*** 提示文
2014年7月20日星期日

「地方民族主義者」が語る中国文化大革命 ― 内モンゴル自治区における回想と研究のヘゲモニー ― 楊 海英

中華人民共和国より二年半も先に1947 年5月に成立した内モンゴル自治区において、文化大革命中に大量虐殺が発生した。ひかえめな政府公式見解によると、およそ346,000 人が逮捕され、そのうちの27,900人が殺害され、120,000 人に身体障害が残ったとされている[郝維民 1991:313-314]。中国政府の数字を信じる者は世のなかにいない。というのも、1981 年当時の内モンゴル自治区の書記で、中国人1の周恵は「隔離され、審査を受けたモンゴル人の数は79 万人」だと話していた[阿木蘭 2010:541]。また、数年後の1989 年に内モンゴル自治区党委員会が公表した被害者数は480,000 人だった[阿拉騰徳力海 1999:85]。独自に調査したアメリカとイギリスの研究者たちはおよそ500,000 人のモンゴル人が逮捕され、殺害されたモンゴル人の数は100,000人に達すると見積もっている[Jankowiak 1988:276;Sneath 1994:422]。最近では、内モンゴル自治区のあるジャーナリストが、直接殺害された者と自宅に戻ってから亡くなった者、いわゆる「遅れた死」を含めて、モンゴル人犠牲者の総数は300,000 人に達すると報告している2[Sirabjamsu 2006:44]。このように、中国にいるモンゴル族全体が受難していた現代の凄惨な歴史を当事者たちは中国共産党政府と中国人民が一体となってすすめたジェノサイドだと理解している[楊2008:419 - 453;2009a:;2009b;2009c;2010a]。
******
#### 解くべき問題:
提示文をもとに、次の問いに答えてください。
1. 内モンゴル自治区が成立したのは何年何月ですか。
2. 1989年に内モンゴル自治区党委員会が公表した被害者数は何人ですか。
3. 内モンゴル自治区のあるジャーナリストが報告したモンゴル人犠牲者の総数は何人ですか。
*** データ抜粋
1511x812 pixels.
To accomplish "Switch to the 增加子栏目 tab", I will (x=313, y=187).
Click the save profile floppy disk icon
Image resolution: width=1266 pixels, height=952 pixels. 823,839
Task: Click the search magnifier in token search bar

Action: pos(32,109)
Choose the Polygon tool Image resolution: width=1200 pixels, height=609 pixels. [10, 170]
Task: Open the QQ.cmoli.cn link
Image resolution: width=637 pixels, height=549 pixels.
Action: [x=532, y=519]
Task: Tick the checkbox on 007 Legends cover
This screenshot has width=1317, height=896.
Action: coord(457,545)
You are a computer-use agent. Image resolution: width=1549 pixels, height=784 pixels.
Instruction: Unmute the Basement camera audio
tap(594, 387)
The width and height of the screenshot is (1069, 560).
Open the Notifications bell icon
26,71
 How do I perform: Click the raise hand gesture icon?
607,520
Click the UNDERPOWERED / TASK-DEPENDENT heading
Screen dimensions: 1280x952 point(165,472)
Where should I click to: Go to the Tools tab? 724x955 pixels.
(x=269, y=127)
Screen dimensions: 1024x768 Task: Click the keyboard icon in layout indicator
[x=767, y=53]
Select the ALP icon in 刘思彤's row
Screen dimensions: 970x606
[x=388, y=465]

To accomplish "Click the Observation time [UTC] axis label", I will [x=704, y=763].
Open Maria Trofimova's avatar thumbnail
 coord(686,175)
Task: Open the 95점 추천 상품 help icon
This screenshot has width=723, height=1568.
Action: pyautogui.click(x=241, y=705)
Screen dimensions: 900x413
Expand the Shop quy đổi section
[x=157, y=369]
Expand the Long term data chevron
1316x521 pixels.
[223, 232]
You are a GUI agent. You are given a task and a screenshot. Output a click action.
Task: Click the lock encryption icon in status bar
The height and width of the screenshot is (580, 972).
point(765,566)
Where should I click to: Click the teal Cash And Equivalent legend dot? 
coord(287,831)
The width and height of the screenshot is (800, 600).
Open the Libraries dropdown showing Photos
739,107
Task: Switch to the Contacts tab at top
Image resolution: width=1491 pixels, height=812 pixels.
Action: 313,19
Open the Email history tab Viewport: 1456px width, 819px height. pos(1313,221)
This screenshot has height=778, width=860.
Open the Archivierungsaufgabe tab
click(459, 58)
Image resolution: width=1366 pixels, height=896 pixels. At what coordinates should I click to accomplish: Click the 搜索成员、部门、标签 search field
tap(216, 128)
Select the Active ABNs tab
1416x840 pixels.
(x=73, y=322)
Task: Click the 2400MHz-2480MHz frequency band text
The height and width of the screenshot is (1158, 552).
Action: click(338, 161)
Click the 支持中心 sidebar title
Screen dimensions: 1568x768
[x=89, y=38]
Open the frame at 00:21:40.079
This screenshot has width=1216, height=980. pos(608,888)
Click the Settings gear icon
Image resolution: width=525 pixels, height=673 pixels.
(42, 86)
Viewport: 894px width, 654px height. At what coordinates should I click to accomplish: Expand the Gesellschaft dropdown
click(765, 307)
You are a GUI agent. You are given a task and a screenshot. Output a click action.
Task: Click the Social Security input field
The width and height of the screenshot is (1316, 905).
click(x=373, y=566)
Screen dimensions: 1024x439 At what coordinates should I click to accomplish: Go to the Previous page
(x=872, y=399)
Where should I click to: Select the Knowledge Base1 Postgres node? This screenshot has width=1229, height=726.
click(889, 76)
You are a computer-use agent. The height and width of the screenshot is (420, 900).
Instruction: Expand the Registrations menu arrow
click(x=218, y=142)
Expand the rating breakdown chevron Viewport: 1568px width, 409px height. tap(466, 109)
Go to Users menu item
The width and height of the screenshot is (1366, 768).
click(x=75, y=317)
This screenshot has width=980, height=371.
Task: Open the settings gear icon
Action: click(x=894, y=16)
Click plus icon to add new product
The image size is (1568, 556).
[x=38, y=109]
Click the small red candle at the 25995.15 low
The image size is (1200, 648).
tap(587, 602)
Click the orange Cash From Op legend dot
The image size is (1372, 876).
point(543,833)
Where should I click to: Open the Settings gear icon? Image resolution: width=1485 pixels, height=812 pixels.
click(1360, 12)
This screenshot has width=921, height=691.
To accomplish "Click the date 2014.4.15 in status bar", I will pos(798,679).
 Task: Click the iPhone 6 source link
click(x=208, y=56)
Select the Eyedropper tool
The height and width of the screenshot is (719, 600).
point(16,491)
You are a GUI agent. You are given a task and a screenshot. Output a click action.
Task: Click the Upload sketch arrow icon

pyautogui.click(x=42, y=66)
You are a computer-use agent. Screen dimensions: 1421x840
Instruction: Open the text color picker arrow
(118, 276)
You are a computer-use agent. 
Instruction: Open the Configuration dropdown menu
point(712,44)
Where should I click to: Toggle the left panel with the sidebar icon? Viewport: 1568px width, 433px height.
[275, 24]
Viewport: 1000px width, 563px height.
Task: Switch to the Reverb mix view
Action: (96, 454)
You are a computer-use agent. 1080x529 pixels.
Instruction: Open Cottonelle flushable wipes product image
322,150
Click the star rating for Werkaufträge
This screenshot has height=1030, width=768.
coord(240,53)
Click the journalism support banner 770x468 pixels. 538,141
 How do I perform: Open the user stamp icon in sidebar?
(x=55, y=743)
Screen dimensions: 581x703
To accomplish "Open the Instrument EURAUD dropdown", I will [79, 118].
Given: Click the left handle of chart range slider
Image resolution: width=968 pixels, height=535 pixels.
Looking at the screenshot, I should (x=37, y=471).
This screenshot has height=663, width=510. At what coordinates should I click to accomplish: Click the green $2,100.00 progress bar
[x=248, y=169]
******
#### 正解:
1. 1947年5月です。
2. 480,000人です。
3. 300,000人です。